What you output should match the data below exactly.

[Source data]
*** Block opens ***

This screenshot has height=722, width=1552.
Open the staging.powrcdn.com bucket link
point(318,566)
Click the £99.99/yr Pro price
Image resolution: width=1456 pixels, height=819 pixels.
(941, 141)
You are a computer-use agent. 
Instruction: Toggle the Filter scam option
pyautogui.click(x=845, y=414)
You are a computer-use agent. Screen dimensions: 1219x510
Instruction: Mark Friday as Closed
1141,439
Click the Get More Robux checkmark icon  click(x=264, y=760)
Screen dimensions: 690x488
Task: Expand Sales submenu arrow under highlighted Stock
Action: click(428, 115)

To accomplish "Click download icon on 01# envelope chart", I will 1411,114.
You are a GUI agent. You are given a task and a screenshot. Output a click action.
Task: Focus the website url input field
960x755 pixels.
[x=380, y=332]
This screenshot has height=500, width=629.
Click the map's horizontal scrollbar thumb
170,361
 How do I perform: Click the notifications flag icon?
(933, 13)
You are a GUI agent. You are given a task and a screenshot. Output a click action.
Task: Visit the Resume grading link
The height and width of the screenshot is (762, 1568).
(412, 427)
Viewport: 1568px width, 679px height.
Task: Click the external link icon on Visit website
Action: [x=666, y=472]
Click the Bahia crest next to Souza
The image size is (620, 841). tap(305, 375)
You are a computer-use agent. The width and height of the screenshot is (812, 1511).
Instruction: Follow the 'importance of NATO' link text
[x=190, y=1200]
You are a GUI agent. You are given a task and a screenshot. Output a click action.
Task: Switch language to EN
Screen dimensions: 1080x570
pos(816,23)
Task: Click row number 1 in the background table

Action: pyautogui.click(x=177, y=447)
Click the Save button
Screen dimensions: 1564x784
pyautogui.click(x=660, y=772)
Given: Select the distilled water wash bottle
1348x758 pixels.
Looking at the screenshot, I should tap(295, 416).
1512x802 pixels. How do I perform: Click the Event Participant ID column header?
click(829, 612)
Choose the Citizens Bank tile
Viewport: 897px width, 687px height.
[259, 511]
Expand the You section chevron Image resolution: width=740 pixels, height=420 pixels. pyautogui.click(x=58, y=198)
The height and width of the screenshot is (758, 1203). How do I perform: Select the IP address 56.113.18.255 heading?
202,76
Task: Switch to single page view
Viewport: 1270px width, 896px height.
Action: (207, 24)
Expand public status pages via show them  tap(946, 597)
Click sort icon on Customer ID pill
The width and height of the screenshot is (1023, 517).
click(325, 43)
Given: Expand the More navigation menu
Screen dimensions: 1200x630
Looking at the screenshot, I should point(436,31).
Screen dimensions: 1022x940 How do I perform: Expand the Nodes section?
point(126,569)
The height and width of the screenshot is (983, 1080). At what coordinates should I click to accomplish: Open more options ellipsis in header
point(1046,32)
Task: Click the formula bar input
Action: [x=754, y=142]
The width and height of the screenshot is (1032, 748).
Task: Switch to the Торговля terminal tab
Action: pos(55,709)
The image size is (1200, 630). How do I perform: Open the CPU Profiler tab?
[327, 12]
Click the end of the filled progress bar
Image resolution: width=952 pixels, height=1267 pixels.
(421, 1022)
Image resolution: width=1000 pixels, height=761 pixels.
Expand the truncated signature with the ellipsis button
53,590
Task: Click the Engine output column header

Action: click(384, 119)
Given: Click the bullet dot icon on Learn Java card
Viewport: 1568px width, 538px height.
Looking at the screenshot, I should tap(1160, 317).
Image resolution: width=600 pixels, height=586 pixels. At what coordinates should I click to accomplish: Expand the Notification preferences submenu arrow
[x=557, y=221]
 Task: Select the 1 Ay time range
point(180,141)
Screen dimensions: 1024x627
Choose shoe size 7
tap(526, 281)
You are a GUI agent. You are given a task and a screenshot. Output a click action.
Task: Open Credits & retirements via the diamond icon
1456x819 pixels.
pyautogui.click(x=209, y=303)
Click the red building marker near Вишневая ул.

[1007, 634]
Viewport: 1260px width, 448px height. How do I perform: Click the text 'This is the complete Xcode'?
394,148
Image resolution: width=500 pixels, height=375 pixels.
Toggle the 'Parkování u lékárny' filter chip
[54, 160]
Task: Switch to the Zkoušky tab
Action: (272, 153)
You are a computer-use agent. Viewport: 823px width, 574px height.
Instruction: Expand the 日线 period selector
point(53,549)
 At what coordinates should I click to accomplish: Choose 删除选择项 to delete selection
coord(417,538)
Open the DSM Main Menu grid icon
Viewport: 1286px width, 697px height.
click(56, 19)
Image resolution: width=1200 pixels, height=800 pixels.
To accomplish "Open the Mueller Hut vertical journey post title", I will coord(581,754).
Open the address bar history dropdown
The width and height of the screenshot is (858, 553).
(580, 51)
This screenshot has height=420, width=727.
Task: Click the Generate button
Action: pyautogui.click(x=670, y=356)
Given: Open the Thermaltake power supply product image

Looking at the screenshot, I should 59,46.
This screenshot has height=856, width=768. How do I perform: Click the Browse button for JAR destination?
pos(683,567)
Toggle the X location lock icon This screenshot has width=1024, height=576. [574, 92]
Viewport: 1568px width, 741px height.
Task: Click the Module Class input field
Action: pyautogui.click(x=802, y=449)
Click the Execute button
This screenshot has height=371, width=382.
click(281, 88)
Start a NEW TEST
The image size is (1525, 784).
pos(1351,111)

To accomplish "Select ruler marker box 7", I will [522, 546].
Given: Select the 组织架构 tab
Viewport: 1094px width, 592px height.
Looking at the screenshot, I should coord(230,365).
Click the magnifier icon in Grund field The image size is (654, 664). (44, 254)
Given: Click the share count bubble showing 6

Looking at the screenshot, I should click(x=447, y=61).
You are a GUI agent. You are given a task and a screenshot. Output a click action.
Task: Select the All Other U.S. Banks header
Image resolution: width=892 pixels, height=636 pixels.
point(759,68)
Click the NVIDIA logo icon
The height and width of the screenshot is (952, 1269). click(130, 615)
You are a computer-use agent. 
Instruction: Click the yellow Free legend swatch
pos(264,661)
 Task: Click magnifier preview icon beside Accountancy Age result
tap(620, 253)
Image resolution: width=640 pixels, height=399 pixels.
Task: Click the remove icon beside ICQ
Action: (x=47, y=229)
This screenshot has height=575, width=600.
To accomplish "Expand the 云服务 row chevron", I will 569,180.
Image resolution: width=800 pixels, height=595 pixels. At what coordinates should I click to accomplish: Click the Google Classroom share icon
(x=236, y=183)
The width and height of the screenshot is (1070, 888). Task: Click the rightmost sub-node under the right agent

*** Block closes ***

Exercise result:
This screenshot has height=722, width=1552.
Open the staging.powrcdn.com bucket link
point(318,566)
Click the £99.99/yr Pro price
Image resolution: width=1456 pixels, height=819 pixels.
(941, 141)
You are a computer-use agent. 
Instruction: Toggle the Filter scam option
pyautogui.click(x=845, y=414)
You are a computer-use agent. Screen dimensions: 1219x510
Instruction: Mark Friday as Closed
1141,439
Click the Get More Robux checkmark icon  click(x=264, y=760)
Screen dimensions: 690x488
Task: Expand Sales submenu arrow under highlighted Stock
Action: click(428, 115)

To accomplish "Click download icon on 01# envelope chart", I will 1411,114.
You are a GUI agent. You are given a task and a screenshot. Output a click action.
Task: Focus the website url input field
960x755 pixels.
[x=380, y=332]
This screenshot has height=500, width=629.
Click the map's horizontal scrollbar thumb
170,361
 How do I perform: Click the notifications flag icon?
(933, 13)
You are a GUI agent. You are given a task and a screenshot. Output a click action.
Task: Visit the Resume grading link
The height and width of the screenshot is (762, 1568).
(412, 427)
Viewport: 1568px width, 679px height.
Task: Click the external link icon on Visit website
Action: [x=666, y=472]
Click the Bahia crest next to Souza
The image size is (620, 841). tap(305, 375)
You are a computer-use agent. The width and height of the screenshot is (812, 1511).
Instruction: Follow the 'importance of NATO' link text
[x=190, y=1200]
You are a GUI agent. You are given a task and a screenshot. Output a click action.
Task: Switch language to EN
Screen dimensions: 1080x570
pos(816,23)
Task: Click row number 1 in the background table

Action: pyautogui.click(x=177, y=447)
Click the Save button
Screen dimensions: 1564x784
pyautogui.click(x=660, y=772)
Given: Select the distilled water wash bottle
1348x758 pixels.
Looking at the screenshot, I should tap(295, 416).
1512x802 pixels. How do I perform: Click the Event Participant ID column header?
click(829, 612)
Choose the Citizens Bank tile
Viewport: 897px width, 687px height.
[259, 511]
Expand the You section chevron Image resolution: width=740 pixels, height=420 pixels. pyautogui.click(x=58, y=198)
The height and width of the screenshot is (758, 1203). How do I perform: Select the IP address 56.113.18.255 heading?
202,76
Task: Switch to single page view
Viewport: 1270px width, 896px height.
Action: (207, 24)
Expand public status pages via show them  tap(946, 597)
Click sort icon on Customer ID pill
The width and height of the screenshot is (1023, 517).
click(325, 43)
Given: Expand the More navigation menu
Screen dimensions: 1200x630
Looking at the screenshot, I should point(436,31).
Screen dimensions: 1022x940 How do I perform: Expand the Nodes section?
point(126,569)
The height and width of the screenshot is (983, 1080). At what coordinates should I click to accomplish: Open more options ellipsis in header
point(1046,32)
Task: Click the formula bar input
Action: [x=754, y=142]
The width and height of the screenshot is (1032, 748).
Task: Switch to the Торговля terminal tab
Action: pos(55,709)
The image size is (1200, 630). How do I perform: Open the CPU Profiler tab?
[327, 12]
Click the end of the filled progress bar
Image resolution: width=952 pixels, height=1267 pixels.
(421, 1022)
Image resolution: width=1000 pixels, height=761 pixels.
Expand the truncated signature with the ellipsis button
53,590
Task: Click the Engine output column header

Action: click(384, 119)
Given: Click the bullet dot icon on Learn Java card
Viewport: 1568px width, 538px height.
Looking at the screenshot, I should tap(1160, 317).
Image resolution: width=600 pixels, height=586 pixels. At what coordinates should I click to accomplish: Expand the Notification preferences submenu arrow
[x=557, y=221]
 Task: Select the 1 Ay time range
point(180,141)
Screen dimensions: 1024x627
Choose shoe size 7
tap(526, 281)
You are a GUI agent. You are given a task and a screenshot. Output a click action.
Task: Open Credits & retirements via the diamond icon
1456x819 pixels.
pyautogui.click(x=209, y=303)
Click the red building marker near Вишневая ул.

[1007, 634]
Viewport: 1260px width, 448px height. How do I perform: Click the text 'This is the complete Xcode'?
394,148
Image resolution: width=500 pixels, height=375 pixels.
Toggle the 'Parkování u lékárny' filter chip
[54, 160]
Task: Switch to the Zkoušky tab
Action: (272, 153)
You are a computer-use agent. Viewport: 823px width, 574px height.
Instruction: Expand the 日线 period selector
point(53,549)
 At what coordinates should I click to accomplish: Choose 删除选择项 to delete selection
coord(417,538)
Open the DSM Main Menu grid icon
Viewport: 1286px width, 697px height.
click(56, 19)
Image resolution: width=1200 pixels, height=800 pixels.
To accomplish "Open the Mueller Hut vertical journey post title", I will coord(581,754).
Open the address bar history dropdown
The width and height of the screenshot is (858, 553).
(580, 51)
This screenshot has height=420, width=727.
Task: Click the Generate button
Action: pyautogui.click(x=670, y=356)
Given: Open the Thermaltake power supply product image

Looking at the screenshot, I should 59,46.
This screenshot has height=856, width=768. How do I perform: Click the Browse button for JAR destination?
pos(683,567)
Toggle the X location lock icon This screenshot has width=1024, height=576. [574, 92]
Viewport: 1568px width, 741px height.
Task: Click the Module Class input field
Action: pyautogui.click(x=802, y=449)
Click the Execute button
This screenshot has height=371, width=382.
click(281, 88)
Start a NEW TEST
The image size is (1525, 784).
pos(1351,111)

To accomplish "Select ruler marker box 7", I will [522, 546].
Given: Select the 组织架构 tab
Viewport: 1094px width, 592px height.
Looking at the screenshot, I should coord(230,365).
Click the magnifier icon in Grund field The image size is (654, 664). (44, 254)
Given: Click the share count bubble showing 6

Looking at the screenshot, I should click(x=447, y=61).
You are a GUI agent. You are given a task and a screenshot. Output a click action.
Task: Select the All Other U.S. Banks header
Image resolution: width=892 pixels, height=636 pixels.
point(759,68)
Click the NVIDIA logo icon
The height and width of the screenshot is (952, 1269). click(130, 615)
You are a computer-use agent. 
Instruction: Click the yellow Free legend swatch
pos(264,661)
 Task: Click magnifier preview icon beside Accountancy Age result
tap(620, 253)
Image resolution: width=640 pixels, height=399 pixels.
Task: Click the remove icon beside ICQ
Action: (x=47, y=229)
This screenshot has height=575, width=600.
To accomplish "Expand the 云服务 row chevron", I will 569,180.
Image resolution: width=800 pixels, height=595 pixels. At what coordinates should I click to accomplish: Click the Google Classroom share icon
(x=236, y=183)
The width and height of the screenshot is (1070, 888). Task: Click the rightmost sub-node under the right agent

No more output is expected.